A Ukrainian father lost his entire family — including his wife and three daughters — in a Russian drone and missile attack on Lviv overnight, the city’s mayor said on Wednesday.
Yevheniya Bazylevych’s family was among the seven killed in the western Ukraine city, which is close to the Polish border, a day after one of the deadliest missile attacks since the war began, Mayor Andriy Sadovyi said.
“In the center of Europe, Russia is eliminating Ukrainians by (killing off) entire families. The Russians are killing our children, our future,” the mayor wrote in a post on X.
“After today’s attack, the only person in this photo who survived is the man,” he added alongside a photo of the family. “Mother Yevheniya and her three daughters — Yaryna, Daryna, and Emiliya — were killed.”
Bazylevych’s daughters were seven, 18 and 21 years old.
The couple’s eldest daughter, Yaryna, had worked on youth projects in the mayor’s office, according to Sadovyi.
The strikes, which damaged more than 70 structures, including schools, homes and clinics in the heart of the city, also left more than 50 people injured, local officials said.
Footage from the site showed emergency service workers retrieving bodies from a damaged residential building as a woman begged for information about her daughter and granddaughters.
Another clip posted by Ukraine’s state emergency service showed rescue crews carrying out what appeared to be the body of a girl from under the rubble as a bloodied Bazylevych trailed behind.
Meanwhile, Russia also attacked the city of Kryvyi Rih on Wednesday, injuring five people — including a 10-year-old child.

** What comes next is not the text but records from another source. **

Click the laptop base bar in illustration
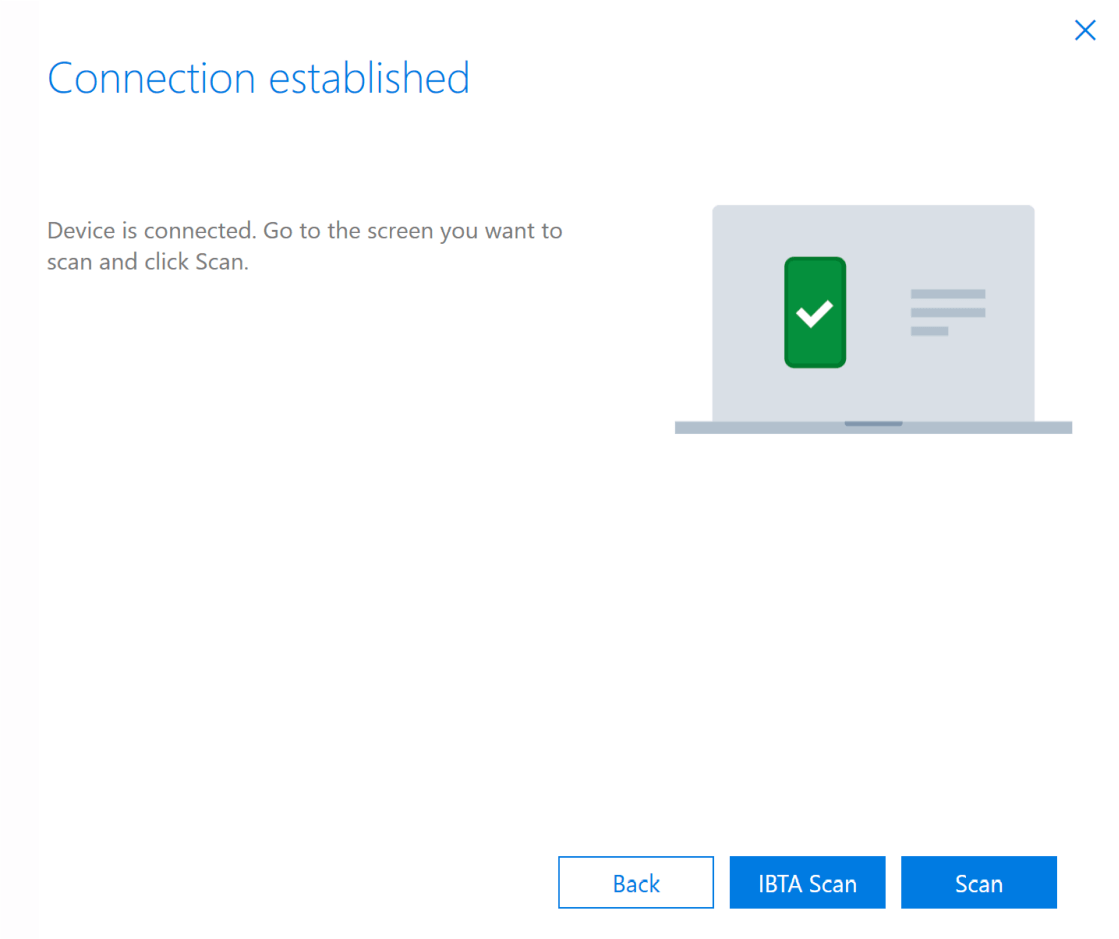The image size is (1119, 939). tap(760, 428)
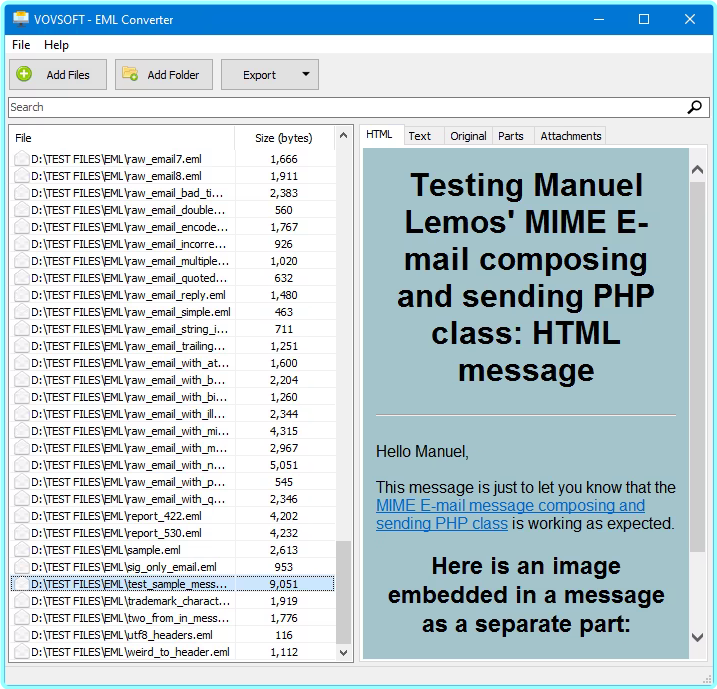Viewport: 717px width, 689px height.
Task: Open the Export dropdown arrow
Action: point(305,74)
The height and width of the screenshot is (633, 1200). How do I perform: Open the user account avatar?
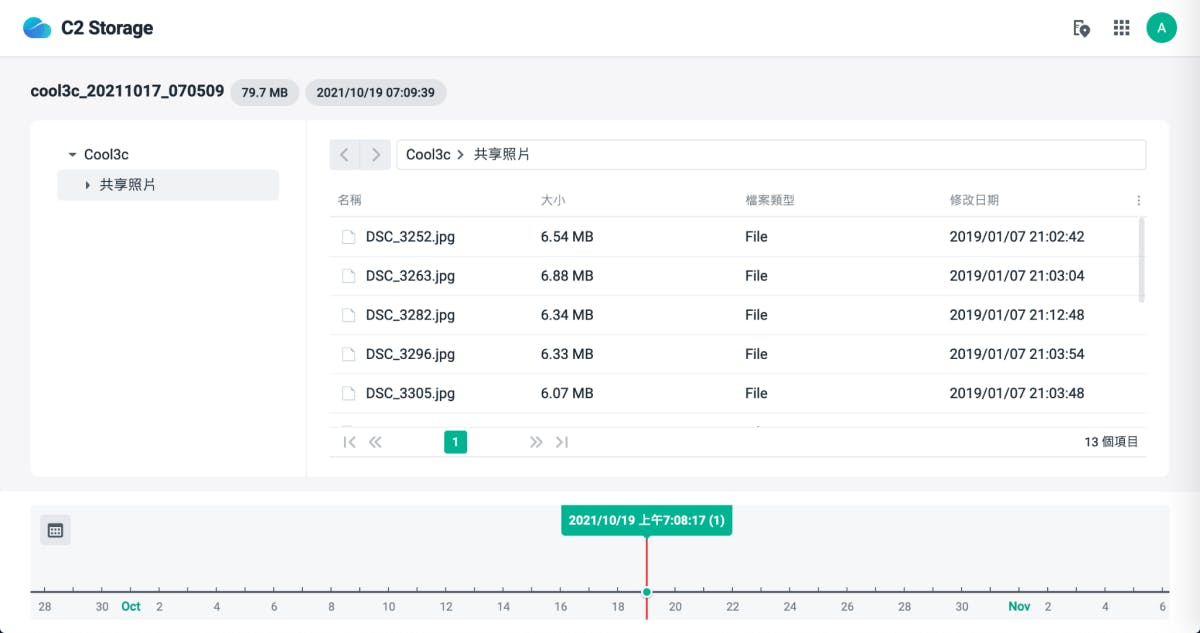[x=1161, y=28]
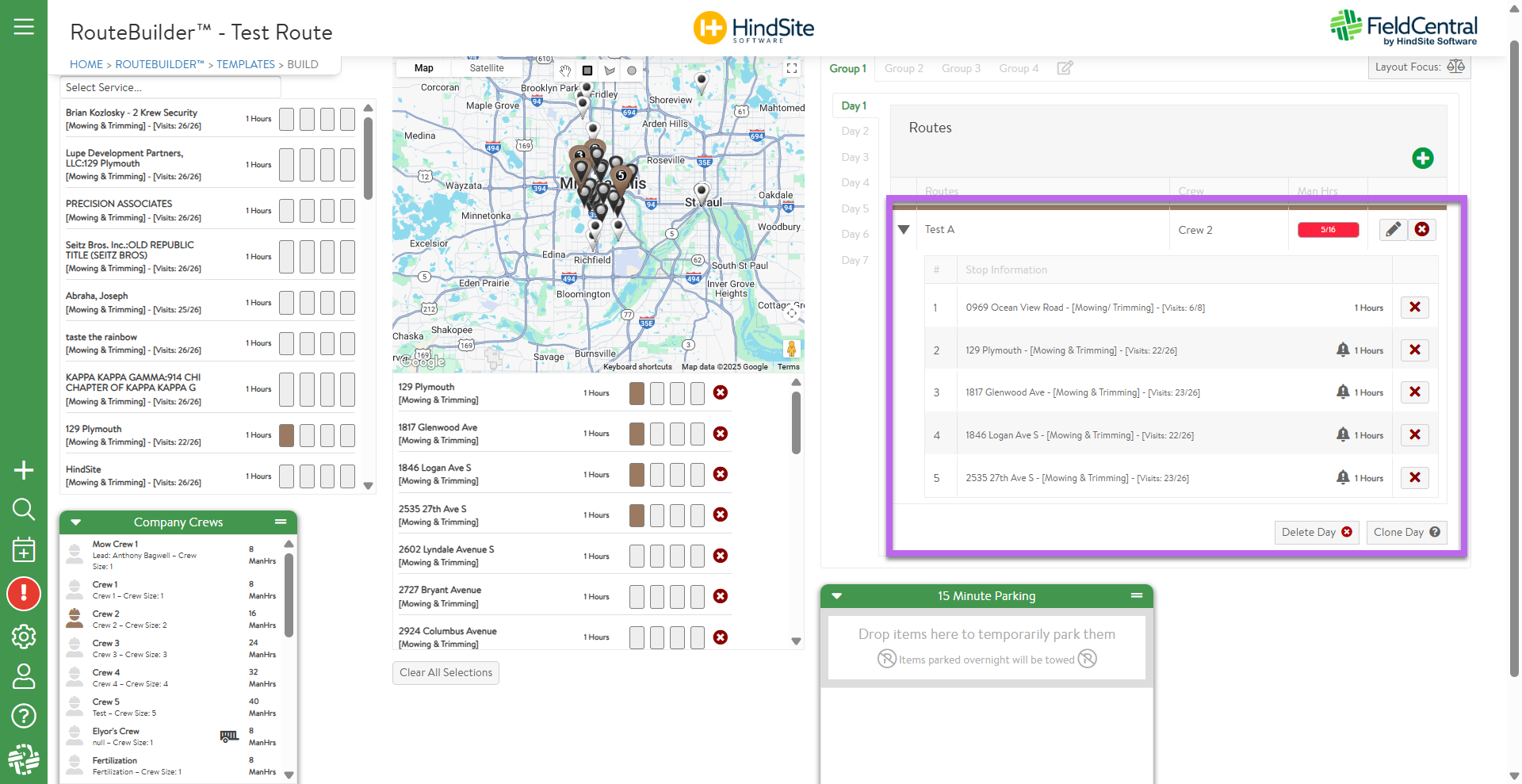Click the Delete Day button
1522x784 pixels.
(x=1316, y=533)
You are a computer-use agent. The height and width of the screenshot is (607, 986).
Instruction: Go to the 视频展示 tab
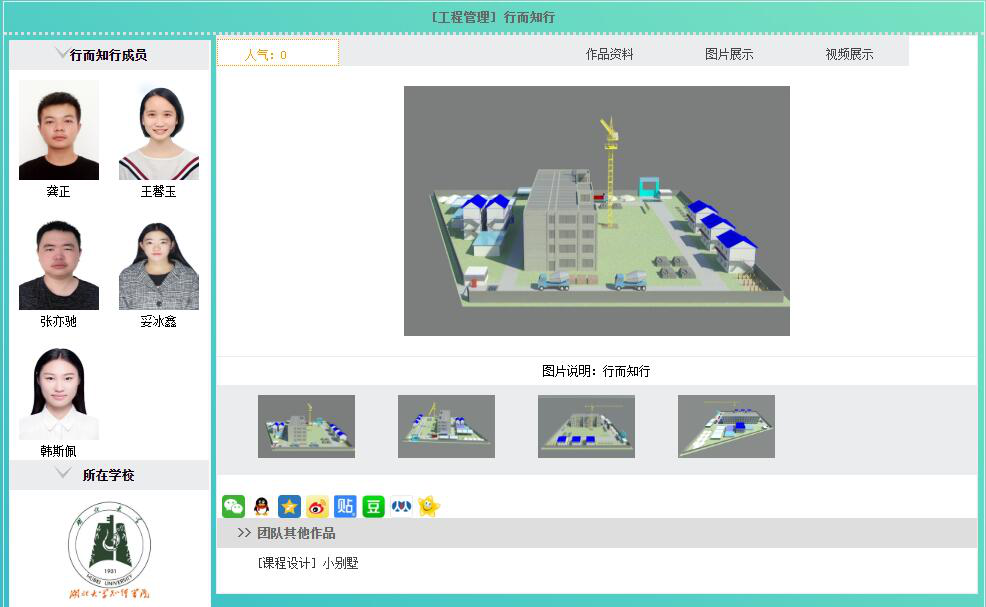[849, 54]
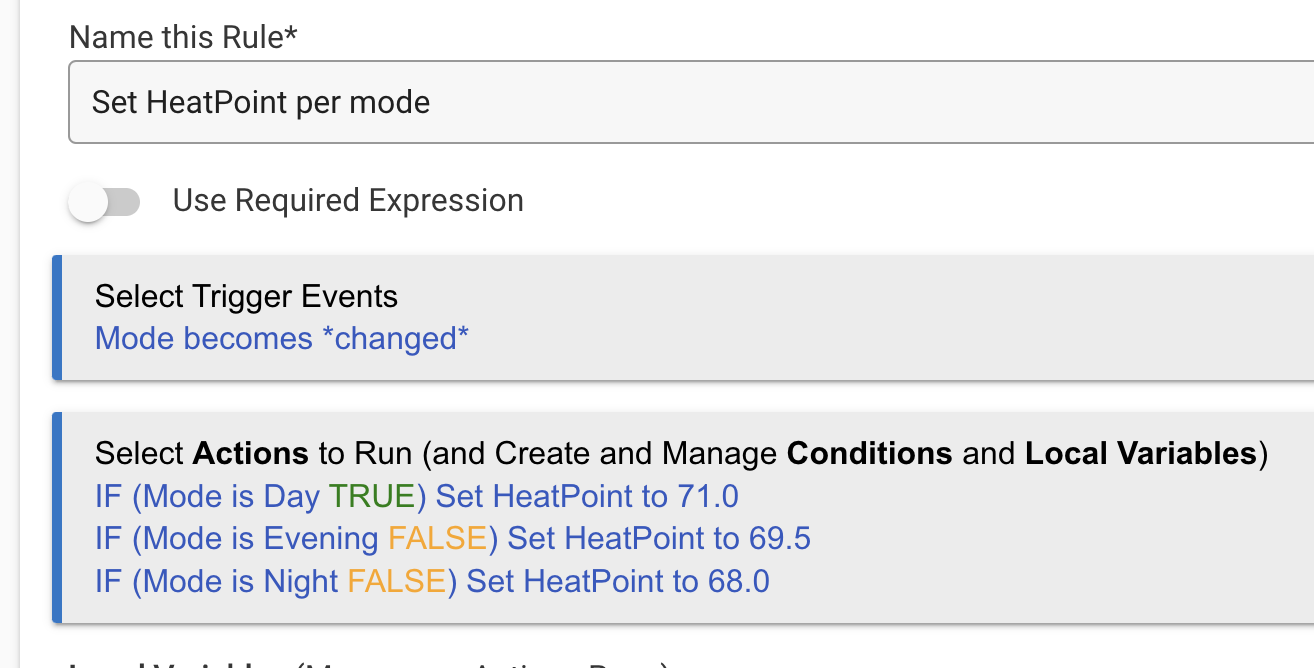The width and height of the screenshot is (1314, 668).
Task: Click Set HeatPoint to 68.0 text
Action: point(618,581)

The attack damaged four educational institutions, a hotel, a pharmacy and a slew of shops, Dnipropetrovsk regional governor Serhiy Lysak said.
The missile strikes came a day after the war’s deadliest single strike this year after Russia hit a military institute in Poltava with two ballistic missiles, killing 50 and wounding hundreds more.
Ukraine’s air force said it had shot down seven out of 13 missiles, as well as 22 out of 29 drones, across the country during the latest spate of attacks.
Following the strikes, Ukrainian President Volodymyr Zelensky said allies could help stop the “terror” by providing more air defenses — and repeated calls for partners to allow the use of long-range Western weapons deeper into Russian territory.
“Everyone who persuades partners to give Ukraine more long-range capability to respond to terror fairly is working to prevent exactly these kinds of Russian terrorist strikes on Ukrainian cities,” Zelensky said.
But Russia, which has yet to comment on the strikes on Lviv or on Tuesday’s attack on Poltava, vowed Wednesday that Moscow would deliver an “extremely painful” response in the event of long-range strikes on Russian territory by Ukraine.
Moscow has been pounding Ukraine with hundreds of missiles and drones in the past 10 days. Ukrainian forces, meanwhile, are forging ahead with its recent incursion into Russian territory.